Go through each line of the entries below and tally those containing the string "profile"; give only the total.
Data for review Block Start
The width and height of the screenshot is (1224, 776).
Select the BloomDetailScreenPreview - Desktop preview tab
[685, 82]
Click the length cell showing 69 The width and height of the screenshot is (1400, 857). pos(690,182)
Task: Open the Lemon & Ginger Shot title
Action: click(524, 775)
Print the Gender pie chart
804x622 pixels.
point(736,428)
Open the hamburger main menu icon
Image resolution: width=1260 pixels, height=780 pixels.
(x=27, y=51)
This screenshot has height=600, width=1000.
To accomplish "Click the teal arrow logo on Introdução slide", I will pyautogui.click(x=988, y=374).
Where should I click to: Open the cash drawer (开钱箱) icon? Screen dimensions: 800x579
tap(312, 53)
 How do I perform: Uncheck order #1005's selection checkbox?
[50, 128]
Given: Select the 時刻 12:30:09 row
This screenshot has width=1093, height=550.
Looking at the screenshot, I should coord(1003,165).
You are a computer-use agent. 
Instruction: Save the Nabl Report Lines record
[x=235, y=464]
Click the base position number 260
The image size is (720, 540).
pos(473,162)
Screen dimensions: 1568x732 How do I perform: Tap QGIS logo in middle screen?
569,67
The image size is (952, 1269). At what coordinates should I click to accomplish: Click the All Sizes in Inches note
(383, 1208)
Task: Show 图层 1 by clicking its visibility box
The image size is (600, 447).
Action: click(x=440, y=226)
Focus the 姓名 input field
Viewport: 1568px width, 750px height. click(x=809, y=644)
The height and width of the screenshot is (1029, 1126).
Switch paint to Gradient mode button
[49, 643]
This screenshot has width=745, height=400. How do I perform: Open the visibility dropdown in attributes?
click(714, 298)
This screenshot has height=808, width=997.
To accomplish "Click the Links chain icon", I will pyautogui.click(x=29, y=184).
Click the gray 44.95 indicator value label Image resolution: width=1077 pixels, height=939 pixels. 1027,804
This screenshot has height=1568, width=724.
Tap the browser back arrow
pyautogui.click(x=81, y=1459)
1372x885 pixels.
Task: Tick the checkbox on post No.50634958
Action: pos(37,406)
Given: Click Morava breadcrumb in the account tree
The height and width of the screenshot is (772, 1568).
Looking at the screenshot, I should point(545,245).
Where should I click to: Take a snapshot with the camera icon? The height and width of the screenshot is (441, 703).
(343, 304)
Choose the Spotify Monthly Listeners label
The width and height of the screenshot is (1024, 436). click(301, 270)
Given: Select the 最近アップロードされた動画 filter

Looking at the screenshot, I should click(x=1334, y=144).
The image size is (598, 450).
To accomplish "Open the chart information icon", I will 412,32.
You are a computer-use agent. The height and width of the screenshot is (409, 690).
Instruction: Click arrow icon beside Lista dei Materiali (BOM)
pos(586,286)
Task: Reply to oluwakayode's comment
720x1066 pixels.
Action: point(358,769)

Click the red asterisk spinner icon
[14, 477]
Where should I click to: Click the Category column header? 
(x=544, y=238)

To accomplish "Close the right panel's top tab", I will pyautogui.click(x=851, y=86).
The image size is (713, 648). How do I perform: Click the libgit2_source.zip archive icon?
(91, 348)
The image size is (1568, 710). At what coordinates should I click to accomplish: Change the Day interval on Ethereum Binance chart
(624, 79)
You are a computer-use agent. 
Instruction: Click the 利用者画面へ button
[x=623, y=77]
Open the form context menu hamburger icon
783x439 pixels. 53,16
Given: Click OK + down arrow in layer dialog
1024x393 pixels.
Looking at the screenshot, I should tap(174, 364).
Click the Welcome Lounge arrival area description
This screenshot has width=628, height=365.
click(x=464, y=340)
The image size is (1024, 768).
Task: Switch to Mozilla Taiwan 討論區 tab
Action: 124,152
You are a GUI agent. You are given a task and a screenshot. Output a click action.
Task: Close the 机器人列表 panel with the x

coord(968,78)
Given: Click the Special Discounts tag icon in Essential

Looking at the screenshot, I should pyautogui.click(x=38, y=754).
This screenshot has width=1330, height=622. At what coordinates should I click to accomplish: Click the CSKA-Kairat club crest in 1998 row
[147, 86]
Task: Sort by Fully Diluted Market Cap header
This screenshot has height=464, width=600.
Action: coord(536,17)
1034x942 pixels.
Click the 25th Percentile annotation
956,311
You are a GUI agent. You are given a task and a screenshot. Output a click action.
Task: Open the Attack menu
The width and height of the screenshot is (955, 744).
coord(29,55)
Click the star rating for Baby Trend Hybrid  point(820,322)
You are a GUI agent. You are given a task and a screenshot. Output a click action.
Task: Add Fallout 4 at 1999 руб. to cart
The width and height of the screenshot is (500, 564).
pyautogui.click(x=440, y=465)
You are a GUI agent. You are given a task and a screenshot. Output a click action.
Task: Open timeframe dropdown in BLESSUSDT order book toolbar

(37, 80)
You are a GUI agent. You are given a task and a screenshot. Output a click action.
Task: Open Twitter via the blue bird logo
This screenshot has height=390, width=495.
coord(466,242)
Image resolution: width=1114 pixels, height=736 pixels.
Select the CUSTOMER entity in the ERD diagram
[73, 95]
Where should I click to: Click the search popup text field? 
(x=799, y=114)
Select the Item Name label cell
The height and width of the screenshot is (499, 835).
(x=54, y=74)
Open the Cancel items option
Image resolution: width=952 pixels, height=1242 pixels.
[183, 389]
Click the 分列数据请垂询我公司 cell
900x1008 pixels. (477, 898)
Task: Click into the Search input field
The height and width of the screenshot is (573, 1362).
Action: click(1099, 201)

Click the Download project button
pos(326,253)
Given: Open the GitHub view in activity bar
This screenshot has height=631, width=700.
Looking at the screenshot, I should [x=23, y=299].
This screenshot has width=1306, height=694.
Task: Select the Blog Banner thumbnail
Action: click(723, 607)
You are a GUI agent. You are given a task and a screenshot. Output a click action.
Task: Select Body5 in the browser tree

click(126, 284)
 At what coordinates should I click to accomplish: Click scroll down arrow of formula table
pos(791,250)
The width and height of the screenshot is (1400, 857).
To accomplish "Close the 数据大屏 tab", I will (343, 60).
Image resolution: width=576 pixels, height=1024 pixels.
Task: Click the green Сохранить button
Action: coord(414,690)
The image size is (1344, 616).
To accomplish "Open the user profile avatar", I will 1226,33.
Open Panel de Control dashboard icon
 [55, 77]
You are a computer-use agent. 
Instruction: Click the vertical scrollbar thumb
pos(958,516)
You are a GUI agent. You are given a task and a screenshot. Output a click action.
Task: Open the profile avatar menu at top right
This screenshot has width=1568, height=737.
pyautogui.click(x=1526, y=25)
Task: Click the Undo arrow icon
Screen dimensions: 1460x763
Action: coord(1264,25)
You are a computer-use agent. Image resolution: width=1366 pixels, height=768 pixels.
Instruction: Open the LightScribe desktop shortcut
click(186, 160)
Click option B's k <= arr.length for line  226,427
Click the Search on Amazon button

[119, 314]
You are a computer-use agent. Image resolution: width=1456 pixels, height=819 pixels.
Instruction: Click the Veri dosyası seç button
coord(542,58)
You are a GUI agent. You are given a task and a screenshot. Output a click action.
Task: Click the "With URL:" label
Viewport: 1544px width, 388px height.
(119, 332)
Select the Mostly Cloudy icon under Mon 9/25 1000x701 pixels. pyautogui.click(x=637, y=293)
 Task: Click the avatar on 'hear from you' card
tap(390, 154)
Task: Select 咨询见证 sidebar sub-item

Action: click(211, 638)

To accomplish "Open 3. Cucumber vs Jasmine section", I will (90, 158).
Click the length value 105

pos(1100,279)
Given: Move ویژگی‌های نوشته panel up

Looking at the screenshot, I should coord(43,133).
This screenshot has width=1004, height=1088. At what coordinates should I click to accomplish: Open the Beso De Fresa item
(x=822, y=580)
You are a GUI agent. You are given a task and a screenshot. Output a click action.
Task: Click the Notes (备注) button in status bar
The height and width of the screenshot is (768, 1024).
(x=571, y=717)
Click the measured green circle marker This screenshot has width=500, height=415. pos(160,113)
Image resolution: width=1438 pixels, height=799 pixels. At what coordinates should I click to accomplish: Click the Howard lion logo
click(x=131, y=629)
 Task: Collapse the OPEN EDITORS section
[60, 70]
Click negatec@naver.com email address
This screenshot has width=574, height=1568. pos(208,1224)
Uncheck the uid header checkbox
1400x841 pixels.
Data for review Block End
Result =
2